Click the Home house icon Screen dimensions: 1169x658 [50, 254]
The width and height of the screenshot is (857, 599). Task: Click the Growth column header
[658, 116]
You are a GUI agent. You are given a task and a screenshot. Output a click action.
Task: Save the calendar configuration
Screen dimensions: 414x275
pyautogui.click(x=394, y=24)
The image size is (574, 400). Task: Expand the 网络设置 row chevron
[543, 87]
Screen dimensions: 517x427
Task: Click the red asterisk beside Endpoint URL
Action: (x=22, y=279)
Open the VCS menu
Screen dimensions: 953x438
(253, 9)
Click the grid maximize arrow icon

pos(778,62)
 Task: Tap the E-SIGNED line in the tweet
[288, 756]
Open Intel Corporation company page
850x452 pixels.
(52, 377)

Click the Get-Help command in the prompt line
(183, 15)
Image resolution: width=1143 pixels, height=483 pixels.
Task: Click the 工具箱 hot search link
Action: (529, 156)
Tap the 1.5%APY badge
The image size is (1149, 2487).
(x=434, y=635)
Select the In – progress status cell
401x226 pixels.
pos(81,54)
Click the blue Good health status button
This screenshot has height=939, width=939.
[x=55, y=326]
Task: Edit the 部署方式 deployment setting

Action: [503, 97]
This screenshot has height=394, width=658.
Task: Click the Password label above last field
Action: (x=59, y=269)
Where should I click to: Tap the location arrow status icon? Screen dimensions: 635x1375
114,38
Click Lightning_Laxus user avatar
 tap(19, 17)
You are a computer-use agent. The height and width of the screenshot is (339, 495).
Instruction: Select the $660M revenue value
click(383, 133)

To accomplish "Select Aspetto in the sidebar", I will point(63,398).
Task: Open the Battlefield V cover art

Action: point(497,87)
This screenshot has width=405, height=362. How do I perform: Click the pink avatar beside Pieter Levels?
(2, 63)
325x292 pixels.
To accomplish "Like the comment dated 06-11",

──────────

To do: The records above are to be reproduced exactly, with nothing left out.

Task result:
Click the Home house icon Screen dimensions: 1169x658 [50, 254]
The width and height of the screenshot is (857, 599). Task: Click the Growth column header
[658, 116]
You are a GUI agent. You are given a task and a screenshot. Output a click action.
Task: Save the calendar configuration
Screen dimensions: 414x275
pyautogui.click(x=394, y=24)
The image size is (574, 400). Task: Expand the 网络设置 row chevron
[543, 87]
Screen dimensions: 517x427
Task: Click the red asterisk beside Endpoint URL
Action: (x=22, y=279)
Open the VCS menu
Screen dimensions: 953x438
(253, 9)
Click the grid maximize arrow icon

pos(778,62)
 Task: Tap the E-SIGNED line in the tweet
[288, 756]
Open Intel Corporation company page
850x452 pixels.
(52, 377)

Click the Get-Help command in the prompt line
(183, 15)
Image resolution: width=1143 pixels, height=483 pixels.
Task: Click the 工具箱 hot search link
Action: (529, 156)
Tap the 1.5%APY badge
The image size is (1149, 2487).
(x=434, y=635)
Select the In – progress status cell
401x226 pixels.
pos(81,54)
Click the blue Good health status button
This screenshot has height=939, width=939.
[x=55, y=326]
Task: Edit the 部署方式 deployment setting

Action: [503, 97]
This screenshot has height=394, width=658.
Task: Click the Password label above last field
Action: (x=59, y=269)
Where should I click to: Tap the location arrow status icon? Screen dimensions: 635x1375
114,38
Click Lightning_Laxus user avatar
 tap(19, 17)
You are a computer-use agent. The height and width of the screenshot is (339, 495).
Instruction: Select the $660M revenue value
click(383, 133)

To accomplish "Select Aspetto in the sidebar", I will point(63,398).
Task: Open the Battlefield V cover art

Action: point(497,87)
This screenshot has width=405, height=362. How do I perform: Click the pink avatar beside Pieter Levels?
(2, 63)
325x292 pixels.
To accomplish "Like the comment dated 06-11",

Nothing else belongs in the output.